Isolate every line in the data with the string "icon" and copy it.
**** Material supplied
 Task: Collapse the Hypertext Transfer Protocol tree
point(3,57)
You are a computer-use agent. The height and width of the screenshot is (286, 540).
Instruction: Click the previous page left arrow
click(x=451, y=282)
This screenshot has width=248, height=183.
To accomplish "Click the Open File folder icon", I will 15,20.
********
**** Material supplied
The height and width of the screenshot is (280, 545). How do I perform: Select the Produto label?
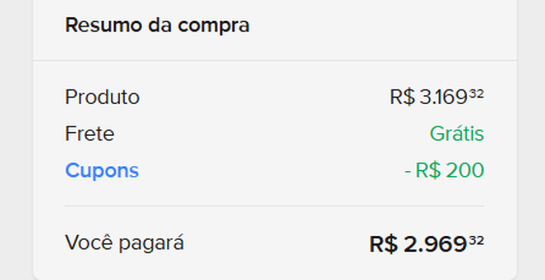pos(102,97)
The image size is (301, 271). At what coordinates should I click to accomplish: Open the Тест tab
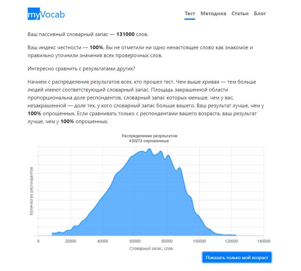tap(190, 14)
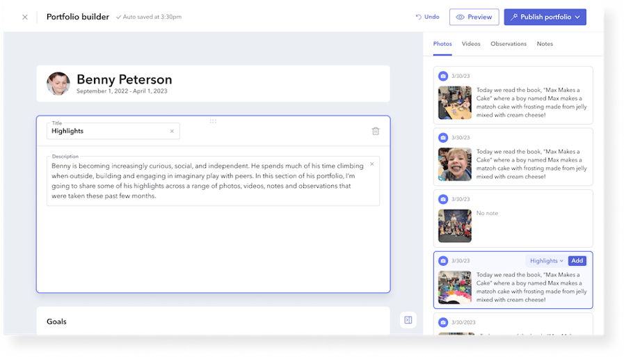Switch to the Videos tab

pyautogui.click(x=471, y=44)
********
**** Material supplied
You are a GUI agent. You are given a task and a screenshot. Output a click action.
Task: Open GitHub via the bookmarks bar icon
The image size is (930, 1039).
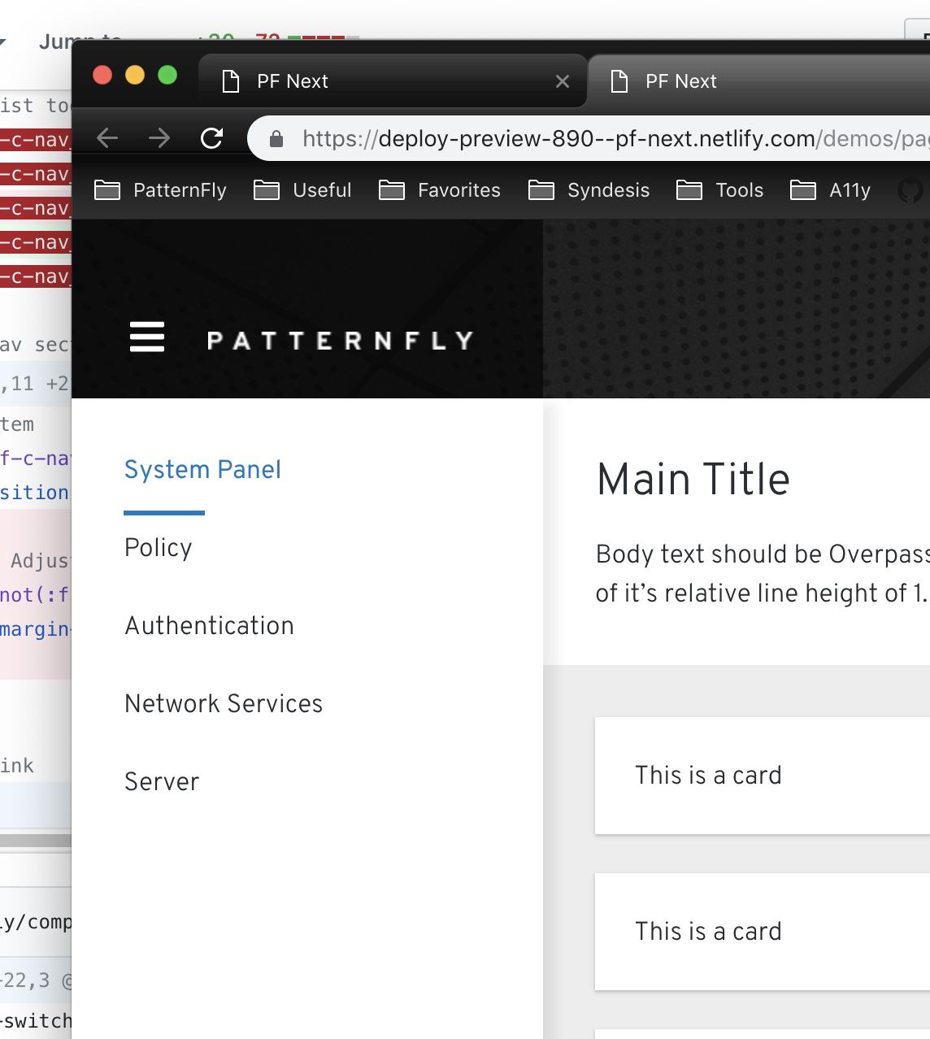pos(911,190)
********
◆ Worked solution
To accomplish "Click the Open File folder icon", I will 15,20.
Task: Open GitHub via the bookmarks bar icon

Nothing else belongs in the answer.